CHALLENGE |
Swap every "Viewport" in the items below for "Display", leaving everything else unchanged.

Dataset records

§ §

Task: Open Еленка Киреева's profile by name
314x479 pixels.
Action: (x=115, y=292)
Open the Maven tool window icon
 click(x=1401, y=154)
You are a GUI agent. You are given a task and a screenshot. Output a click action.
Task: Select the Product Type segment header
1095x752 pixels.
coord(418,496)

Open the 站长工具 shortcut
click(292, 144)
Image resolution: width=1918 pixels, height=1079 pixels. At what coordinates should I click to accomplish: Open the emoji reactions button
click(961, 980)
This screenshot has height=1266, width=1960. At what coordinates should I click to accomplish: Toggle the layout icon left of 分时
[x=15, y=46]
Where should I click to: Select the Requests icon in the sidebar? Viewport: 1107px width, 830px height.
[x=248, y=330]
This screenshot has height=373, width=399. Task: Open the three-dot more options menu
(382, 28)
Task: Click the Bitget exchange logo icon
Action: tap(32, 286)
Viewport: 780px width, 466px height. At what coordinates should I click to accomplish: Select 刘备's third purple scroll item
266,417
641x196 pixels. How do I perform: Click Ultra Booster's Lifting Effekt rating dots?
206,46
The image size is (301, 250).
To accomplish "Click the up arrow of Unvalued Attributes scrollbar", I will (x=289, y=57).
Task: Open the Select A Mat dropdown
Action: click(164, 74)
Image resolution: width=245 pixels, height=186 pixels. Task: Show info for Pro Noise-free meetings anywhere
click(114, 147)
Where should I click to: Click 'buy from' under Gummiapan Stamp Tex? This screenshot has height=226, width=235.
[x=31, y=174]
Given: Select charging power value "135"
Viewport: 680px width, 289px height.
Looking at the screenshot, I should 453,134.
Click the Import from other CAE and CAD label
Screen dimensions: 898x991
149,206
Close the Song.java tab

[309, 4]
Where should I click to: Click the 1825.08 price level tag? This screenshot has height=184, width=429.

§ §

PROBLEM SOLUTION |
Task: Open Еленка Киреева's profile by name
314x479 pixels.
Action: (x=115, y=292)
Open the Maven tool window icon
 click(x=1401, y=154)
You are a GUI agent. You are given a task and a screenshot. Output a click action.
Task: Select the Product Type segment header
1095x752 pixels.
coord(418,496)

Open the 站长工具 shortcut
click(292, 144)
Image resolution: width=1918 pixels, height=1079 pixels. At what coordinates should I click to accomplish: Open the emoji reactions button
click(961, 980)
This screenshot has height=1266, width=1960. At what coordinates should I click to accomplish: Toggle the layout icon left of 分时
[x=15, y=46]
Where should I click to: Select the Requests icon in the sidebar? Display: 1107px width, 830px height.
[x=248, y=330]
This screenshot has height=373, width=399. Task: Open the three-dot more options menu
(382, 28)
Task: Click the Bitget exchange logo icon
Action: tap(32, 286)
Display: 780px width, 466px height. At what coordinates should I click to accomplish: Select 刘备's third purple scroll item
266,417
641x196 pixels. How do I perform: Click Ultra Booster's Lifting Effekt rating dots?
206,46
The image size is (301, 250).
To accomplish "Click the up arrow of Unvalued Attributes scrollbar", I will (x=289, y=57).
Task: Open the Select A Mat dropdown
Action: click(164, 74)
Image resolution: width=245 pixels, height=186 pixels. Task: Show info for Pro Noise-free meetings anywhere
click(114, 147)
Where should I click to: Click 'buy from' under Gummiapan Stamp Tex? This screenshot has height=226, width=235.
[x=31, y=174]
Given: Select charging power value "135"
Display: 680px width, 289px height.
Looking at the screenshot, I should 453,134.
Click the Import from other CAE and CAD label
Screen dimensions: 898x991
149,206
Close the Song.java tab

[309, 4]
Where should I click to: Click the 1825.08 price level tag? This screenshot has height=184, width=429.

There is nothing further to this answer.